Mit einem neuen juristischen Gutachten geht der Wirtschaftsdachverband economiesuisse gegen die Abzocker-Initiative vor. Dieses kommt zum Schluss, dass die Initiative zu weit gehe. Demgegenüber lasse der indirekte Gegenvorschlag den Aktionären mehr Freiheiten.
Der Gegenvorschlag nehme das Anliegen der Volksinitiative auf, Lohnexzesse zu bekämpfen, sagte economiesuisse-Geschäftsleiter Pascal Gentinetta am Dienstag vor den Medien in Bern. Er stelle aber die sinnvollere Lösung des Problems dar.
Der Verfasser der Studie, Wirtschaftsanwalt Peter Nobel, erklärte: „Die Initiative will ihre Ziele mit der Brechstange durchsetzen.“ Der Initiativtext sei rigoros und schränke den Handlungsspielraum der Aktionäre ein.
Als Beispiel nannte Nobel, dass die Initiative Abgangsentschädigungen grundsätzlich verbieten will, während sie mit dem Gegenvorschlag unter bestimmten Umständen möglich bleiben. Zudem schreibe die Initiative vor, dass die Aktionäre verbindlich über die Vergütung der Geschäftsleitung abstimmen.
Der Gegenvorschlag stellt es den Unternehmen frei, ob die Abstimmung bindend oder nur konsultativ sein soll. In der Praxis könne es sich ohnehin kein Unternehmen leisten, sich über einen konsultativen Entscheid hinwegzusetzen, argumentierte Nobel.
„Sonderstrafrecht“
Kritisch beurteilt der emeritierte Wirtschaftsrechtsprofessor darüber hinaus, dass die Initianten Widerhandlungen gegen ihre Bestimmungen unter Strafen stellen wollen. Dieses „Sonderstrafrecht“ sei unnötig, sagte er.
In anderen Bereichen wiederum geht der Gegenvorschlag gemäss dem Gutachten weiter als die Initiative. Das gelte insbesondere für die Rückerstattungen von ungerechtfertigten Entschädigungen. Der Gegenvorschlag sieht vor, dass Dividenden, Tantiemen und andere Gewinnanteile zurückerstattet werden müssen, wenn sie „in einem Missverhältnis zur erbrachten Gegenleistung“ stehen. Eine solche Bestimmung fehle in der Initiative, sagte Nobel.
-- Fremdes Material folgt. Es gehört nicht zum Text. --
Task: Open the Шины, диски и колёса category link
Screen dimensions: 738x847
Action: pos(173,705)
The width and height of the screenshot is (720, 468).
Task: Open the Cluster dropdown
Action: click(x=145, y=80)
Zur Sprache kam am Dienstag auch das zeitliche Argument gegen die Initiative: Der Gegenvorschlag könnte schneller in Kraft treten als die Initiative, deren Bestimmungen noch gesetzlich ausgearbeitet werden müssten, sagte Nobel.
Abstimmung am 3. März
Die Volksinitiative „gegen die Abzockerei“ kommt am 3. März zur Abstimmung – sechseinhalb Jahre nach ihrer Einreichung. Zu den zentralen Forderungen der Initianten um den Schaffhauser Unternehmer und heutigen Ständerat Thomas Minder gehört, dass die Aktionäre börsenkotierter Unternehmen jährlich über die Gesamtsumme der Vergütungen des Verwaltungsrats, des Beirats und der Geschäftsleitung abstimmen sollen.
Das Parlament beschloss, der Initiative einen indirekten Gegenvorschlag in Form einer Reform des Aktienrechts gegenüberzustellen. Im Falle einer Ablehnung der Initiative tritt Gegenvorschlag nach Ablauf der Referendumsfrist automatisch in Kraft.